Northern Brewer and I compared the canned versions of UK and US Boddy's 2-3 years ago in the nitro cans. US version has a bit higher FG, so a little different taste. Both are good. And Tony's recipe + Manchester Ale hit's the spot for me.
 
Ooo ... a London III / Boddington's thread ... one of my "favourites"! But the thread has been awakened with a sidestep to Lee's.
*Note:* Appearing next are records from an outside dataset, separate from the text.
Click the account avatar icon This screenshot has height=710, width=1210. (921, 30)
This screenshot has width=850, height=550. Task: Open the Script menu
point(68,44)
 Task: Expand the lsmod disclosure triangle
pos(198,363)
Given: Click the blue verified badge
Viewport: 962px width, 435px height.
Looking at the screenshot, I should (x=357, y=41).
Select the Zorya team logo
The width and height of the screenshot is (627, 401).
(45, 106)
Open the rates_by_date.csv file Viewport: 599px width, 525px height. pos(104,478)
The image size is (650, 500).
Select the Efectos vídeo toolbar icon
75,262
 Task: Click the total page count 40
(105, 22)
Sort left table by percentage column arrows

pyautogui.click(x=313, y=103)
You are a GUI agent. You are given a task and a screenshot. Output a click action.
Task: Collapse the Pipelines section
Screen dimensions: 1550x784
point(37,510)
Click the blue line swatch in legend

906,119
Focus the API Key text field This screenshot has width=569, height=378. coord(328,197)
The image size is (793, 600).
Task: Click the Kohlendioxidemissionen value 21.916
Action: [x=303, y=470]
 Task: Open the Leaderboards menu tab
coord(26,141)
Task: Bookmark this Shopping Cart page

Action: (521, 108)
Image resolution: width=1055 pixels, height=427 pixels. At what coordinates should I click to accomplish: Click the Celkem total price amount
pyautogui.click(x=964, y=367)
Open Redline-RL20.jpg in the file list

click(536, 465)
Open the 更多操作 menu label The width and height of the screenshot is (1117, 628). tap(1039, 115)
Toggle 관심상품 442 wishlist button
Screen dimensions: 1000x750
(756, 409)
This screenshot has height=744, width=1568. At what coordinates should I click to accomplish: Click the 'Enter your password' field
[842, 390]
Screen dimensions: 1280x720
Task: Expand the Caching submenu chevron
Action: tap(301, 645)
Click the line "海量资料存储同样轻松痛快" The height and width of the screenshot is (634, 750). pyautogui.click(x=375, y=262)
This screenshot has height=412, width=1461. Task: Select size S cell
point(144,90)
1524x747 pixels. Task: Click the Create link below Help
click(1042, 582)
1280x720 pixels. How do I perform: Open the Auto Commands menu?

When living in Manchester I will have drunk plenty of Lee's, but virtually no Boddington's. I past the Boddington's brewery every day going to work. There's no brewery there now! (I was there 30-40 years ago). I believe (from reading Ron's scribblings?) the link with "London III" came about after the brewery closed, and its "beer" (I'm damned if I'd call it that!) was brewed by a London brewery for a while. As @Northern_Brewer pointed out, before then Boddington's was "brewed" in Manchester with a Tadcaster yeast (from John Smith's no doubt ... another purveyor of naff "beer", not to be confused with Sam Smiths of Tadcaster ... Oh aye, I lived near Tadcaster - Bramham cross-roads - for a while too!). Boddington's had lost their yeast after a bomb hit during WWII. It was the second time they'd lost the yeast that century! I've recently heard rumours that the Tadcaster yeast was a "diastaticus" variant, hence the 90%+ attenuation (@Northern_Brewer can put me right if I have that wrong ... though he might not be talking to me 'cos he's suggested Boddington's beer was good ... and I think it was horse-p***).

Anyway! ...

This thread is now discussing Lee's beer. A completely different kettle-of-fish, even though it was made in the same Manchester area. With this I think you would get away with 1469, or any moderately low attenuating yeast. And I believe that solely on the fact that (my clear memory of drinking Lee's has long since vanished) ... I would drink it, and I enjoyed it!
 
Boddingtons was good before it got dumbed down and before the yeast was replaced by a Whitbread yeast. Whitbread bought the brewery in 1989 iirc. 35 years ago. I have lived in Manchester since nice 1989! But I grew up with Boddies pubs in my home town in Lancashire. If you think it was piss, you missed the good times.
 
BTW, someone on these boards sent me the Manchester yeast when cleaning out their collection. Embarrassed to admit I don't remember his name now, but still a shout out. ;)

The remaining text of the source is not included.